I’ve been thinking about a liability analogy. There were a number of court cases that were testing gun-manufacturer’s liability for deaths caused by their non-defective guns. In Illinois, the theory was rejected, with one dissenting justice, arguing that in the narrow case of Saturday-Night-Specials, because he perceived their design was intended to facilitate criminal use. I don’t know enough about the type of gun; it seems to me that he is simply talking about cheap guns and there is always a market for less expensive goods.
The majority though that the issue of manufacturer liability was a matter entrusted to the legislative branch and refused to carve-out a common-law remedy. (Congress would later nix these types of lawsuits altogether) Certainly legislatures can require guns to have a serial number and forbid such features as fingerprintless surfaces that would generally be for criminal use only.
A wrinkle.
@andy, interesting.
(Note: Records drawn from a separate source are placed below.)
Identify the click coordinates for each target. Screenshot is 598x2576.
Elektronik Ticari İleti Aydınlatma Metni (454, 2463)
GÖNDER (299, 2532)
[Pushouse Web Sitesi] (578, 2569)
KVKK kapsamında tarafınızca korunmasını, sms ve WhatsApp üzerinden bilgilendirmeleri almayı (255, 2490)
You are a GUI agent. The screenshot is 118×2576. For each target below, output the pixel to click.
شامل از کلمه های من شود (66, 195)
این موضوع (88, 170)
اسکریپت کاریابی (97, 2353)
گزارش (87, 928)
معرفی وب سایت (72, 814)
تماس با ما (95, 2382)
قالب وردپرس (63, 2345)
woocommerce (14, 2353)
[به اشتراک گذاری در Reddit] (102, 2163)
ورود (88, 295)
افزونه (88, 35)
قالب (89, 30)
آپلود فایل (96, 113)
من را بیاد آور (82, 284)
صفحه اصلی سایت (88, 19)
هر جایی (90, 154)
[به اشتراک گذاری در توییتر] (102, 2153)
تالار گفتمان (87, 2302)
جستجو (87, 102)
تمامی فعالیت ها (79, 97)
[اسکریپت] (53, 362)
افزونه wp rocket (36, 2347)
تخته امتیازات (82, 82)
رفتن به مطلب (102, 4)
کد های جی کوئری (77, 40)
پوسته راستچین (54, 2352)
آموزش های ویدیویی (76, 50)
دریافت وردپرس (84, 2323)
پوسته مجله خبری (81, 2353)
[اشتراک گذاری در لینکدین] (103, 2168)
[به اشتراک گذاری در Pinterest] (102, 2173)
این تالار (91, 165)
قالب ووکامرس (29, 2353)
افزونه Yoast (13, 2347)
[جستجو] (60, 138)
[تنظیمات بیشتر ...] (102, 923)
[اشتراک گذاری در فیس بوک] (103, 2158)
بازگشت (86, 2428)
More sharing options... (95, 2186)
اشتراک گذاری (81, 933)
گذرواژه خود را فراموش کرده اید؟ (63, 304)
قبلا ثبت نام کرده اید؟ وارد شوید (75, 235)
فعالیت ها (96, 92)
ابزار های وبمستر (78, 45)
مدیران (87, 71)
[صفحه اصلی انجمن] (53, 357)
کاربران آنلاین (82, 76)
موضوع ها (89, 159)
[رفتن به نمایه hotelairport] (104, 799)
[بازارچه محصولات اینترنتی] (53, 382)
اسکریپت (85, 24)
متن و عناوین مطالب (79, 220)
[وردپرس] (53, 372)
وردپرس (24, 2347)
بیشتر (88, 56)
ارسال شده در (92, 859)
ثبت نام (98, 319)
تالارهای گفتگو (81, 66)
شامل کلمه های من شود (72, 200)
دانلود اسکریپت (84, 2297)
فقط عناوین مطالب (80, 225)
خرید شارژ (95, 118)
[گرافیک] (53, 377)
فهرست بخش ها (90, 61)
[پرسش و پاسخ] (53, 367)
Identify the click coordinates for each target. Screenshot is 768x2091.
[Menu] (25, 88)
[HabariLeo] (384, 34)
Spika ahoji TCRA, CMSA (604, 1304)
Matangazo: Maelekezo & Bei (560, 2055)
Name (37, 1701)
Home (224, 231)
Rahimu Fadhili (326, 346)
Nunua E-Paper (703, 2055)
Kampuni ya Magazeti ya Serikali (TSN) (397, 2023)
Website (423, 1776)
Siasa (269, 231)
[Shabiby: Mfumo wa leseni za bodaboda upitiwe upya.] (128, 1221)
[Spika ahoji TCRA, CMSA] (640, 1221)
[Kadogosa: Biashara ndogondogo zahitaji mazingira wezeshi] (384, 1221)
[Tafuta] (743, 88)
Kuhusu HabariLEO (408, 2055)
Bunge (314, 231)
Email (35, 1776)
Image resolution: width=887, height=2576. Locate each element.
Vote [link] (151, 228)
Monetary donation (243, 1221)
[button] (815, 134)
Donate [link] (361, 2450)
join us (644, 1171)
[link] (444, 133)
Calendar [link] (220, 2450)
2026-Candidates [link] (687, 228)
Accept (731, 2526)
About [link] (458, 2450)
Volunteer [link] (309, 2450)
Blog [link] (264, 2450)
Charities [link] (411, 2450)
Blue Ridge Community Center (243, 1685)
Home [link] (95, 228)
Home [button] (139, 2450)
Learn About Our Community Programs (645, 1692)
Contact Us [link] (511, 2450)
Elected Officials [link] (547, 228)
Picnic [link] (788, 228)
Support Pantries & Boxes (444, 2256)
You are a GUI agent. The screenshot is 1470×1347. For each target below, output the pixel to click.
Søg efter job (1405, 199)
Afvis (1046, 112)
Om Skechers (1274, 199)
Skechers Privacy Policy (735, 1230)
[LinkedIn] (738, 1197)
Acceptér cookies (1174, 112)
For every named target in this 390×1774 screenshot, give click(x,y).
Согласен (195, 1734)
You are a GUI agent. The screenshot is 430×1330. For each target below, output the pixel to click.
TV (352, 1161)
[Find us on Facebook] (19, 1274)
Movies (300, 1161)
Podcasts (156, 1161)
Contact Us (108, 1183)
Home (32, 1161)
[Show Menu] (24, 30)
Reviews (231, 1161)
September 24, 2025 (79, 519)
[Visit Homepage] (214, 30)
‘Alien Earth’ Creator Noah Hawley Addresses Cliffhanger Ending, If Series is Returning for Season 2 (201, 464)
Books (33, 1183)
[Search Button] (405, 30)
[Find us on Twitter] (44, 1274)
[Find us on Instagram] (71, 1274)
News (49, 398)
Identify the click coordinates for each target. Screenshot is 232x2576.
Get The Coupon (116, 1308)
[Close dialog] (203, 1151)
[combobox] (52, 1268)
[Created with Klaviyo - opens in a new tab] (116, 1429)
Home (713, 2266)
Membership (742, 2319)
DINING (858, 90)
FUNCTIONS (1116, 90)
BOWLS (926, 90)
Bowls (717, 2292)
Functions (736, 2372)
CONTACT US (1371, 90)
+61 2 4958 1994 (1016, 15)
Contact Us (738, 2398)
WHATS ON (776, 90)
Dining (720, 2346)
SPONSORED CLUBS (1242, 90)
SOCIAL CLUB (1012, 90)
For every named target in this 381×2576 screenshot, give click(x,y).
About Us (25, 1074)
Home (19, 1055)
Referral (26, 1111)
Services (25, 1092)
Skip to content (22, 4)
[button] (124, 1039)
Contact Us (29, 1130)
Why would they assume the password was changed by county officials? A quick google finds that people complaining that their password has been changed, believe their phone has been hacked, and are being asked if they shared their password with anyone. Not knowing the technology, I would assume that co-conspirators changed the password after the fact.
Orin Kerr has the next installment, which basically states that the main precedent is U.S. v. New York Telephone Co. (1977), which held that the telephone company could be compelled to install a telephone line and monitoring device under court order in order to investigate a gambling ring.
The context of the dispute is telling. The power to order a third-party to assist in an investigation was not questioned, but the lower court required more specific statutory authorization to regulate this power. This is Apple’s gamble, that it will win and there will not be legislative consequences.